◆ **Given data**:

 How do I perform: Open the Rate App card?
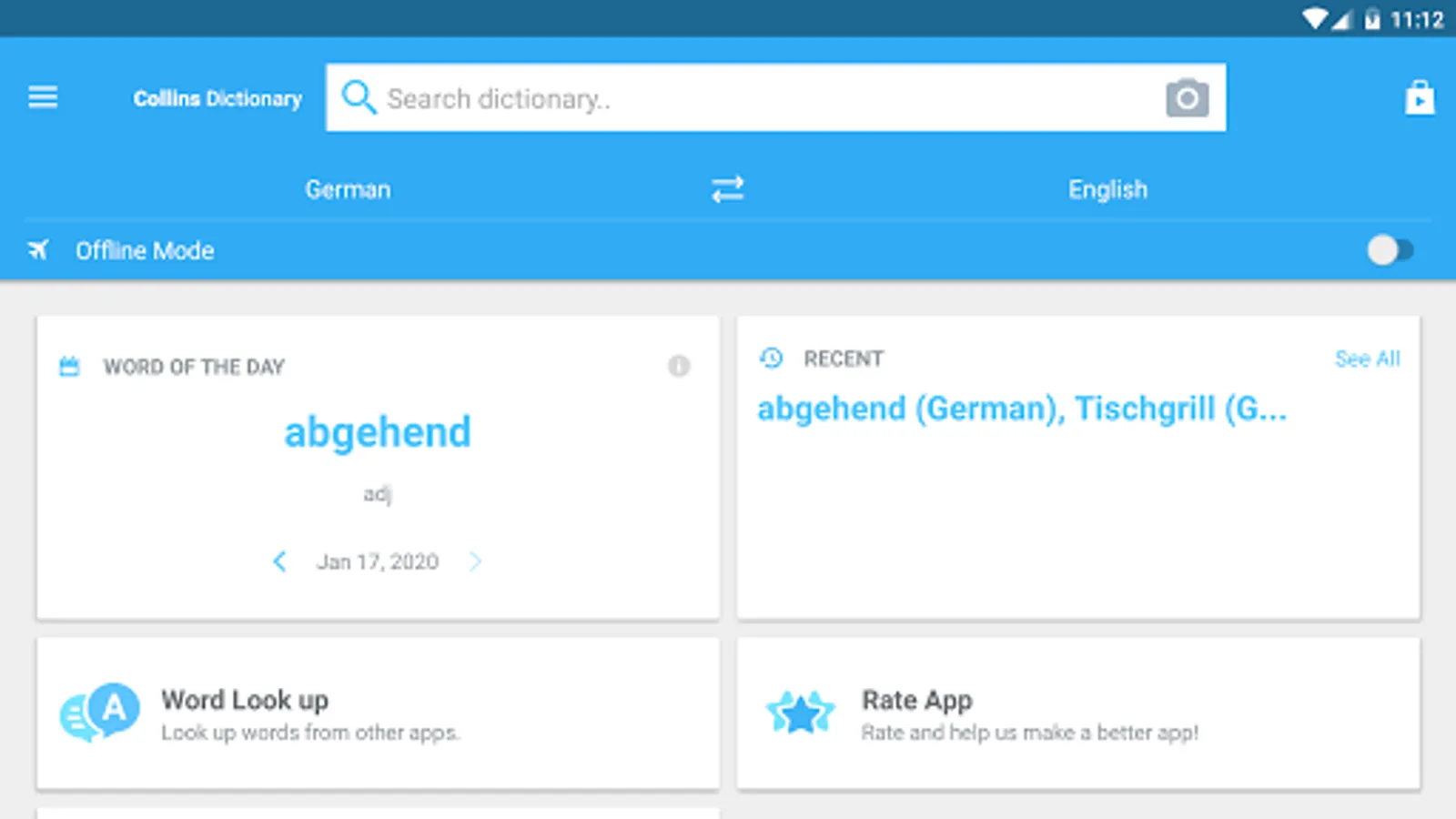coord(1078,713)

==

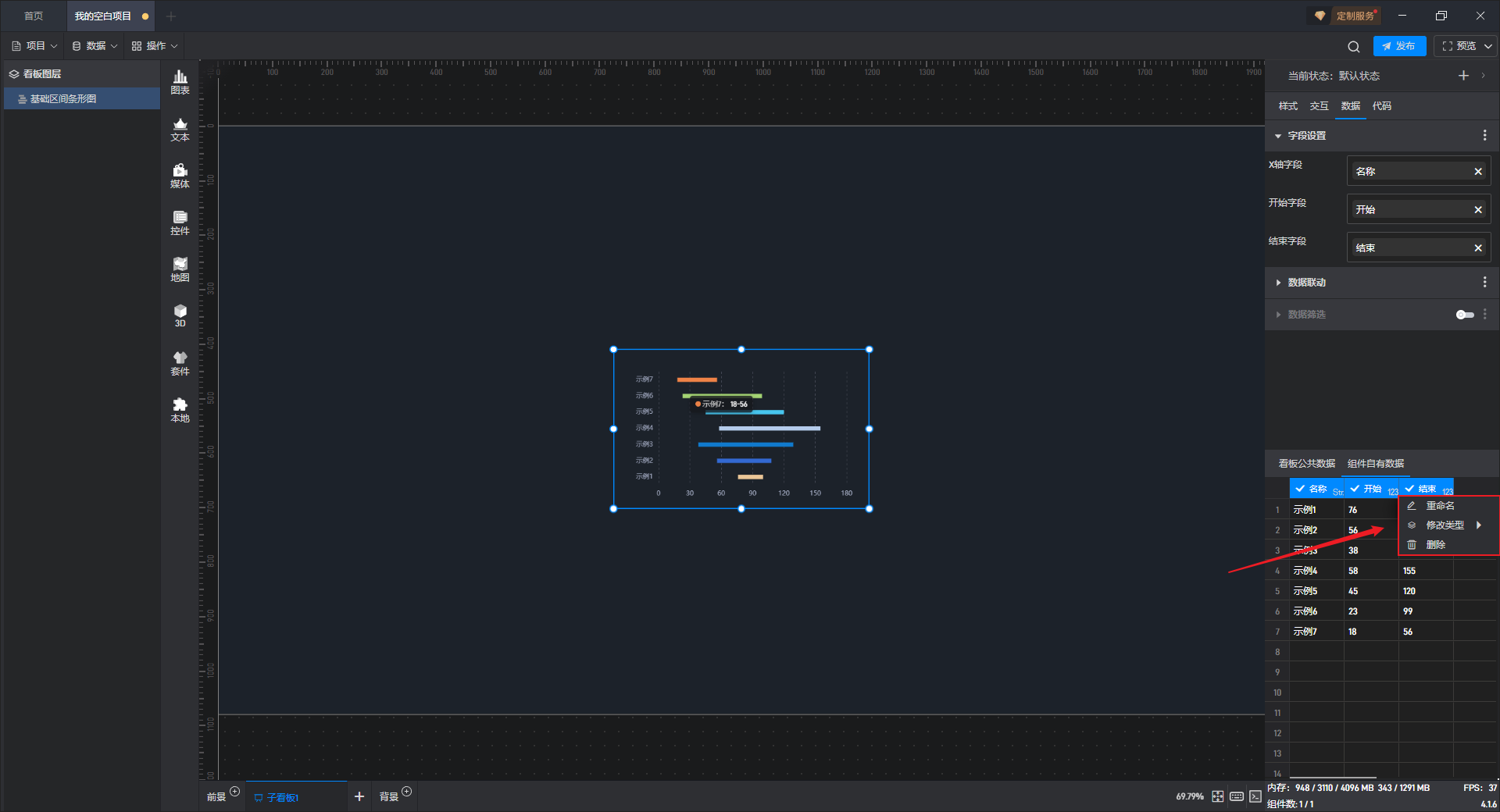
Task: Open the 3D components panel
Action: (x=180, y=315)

--

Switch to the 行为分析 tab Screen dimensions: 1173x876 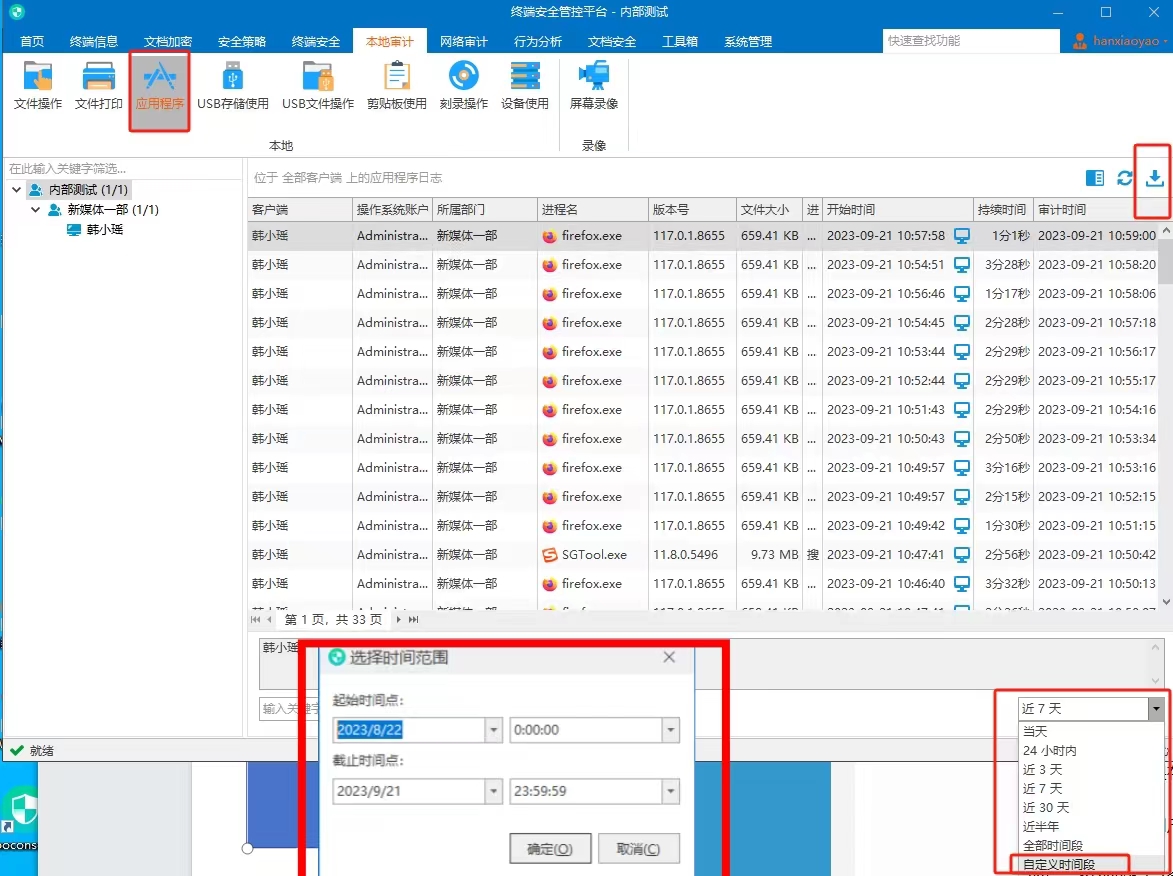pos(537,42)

◆ **What this task involves**: Please identify each line in the data above that contains the word "Open" and copy those lines in full.

◆ **Solution**:
 How do I perform: Open the Rate App card?
Task: Open the 3D components panel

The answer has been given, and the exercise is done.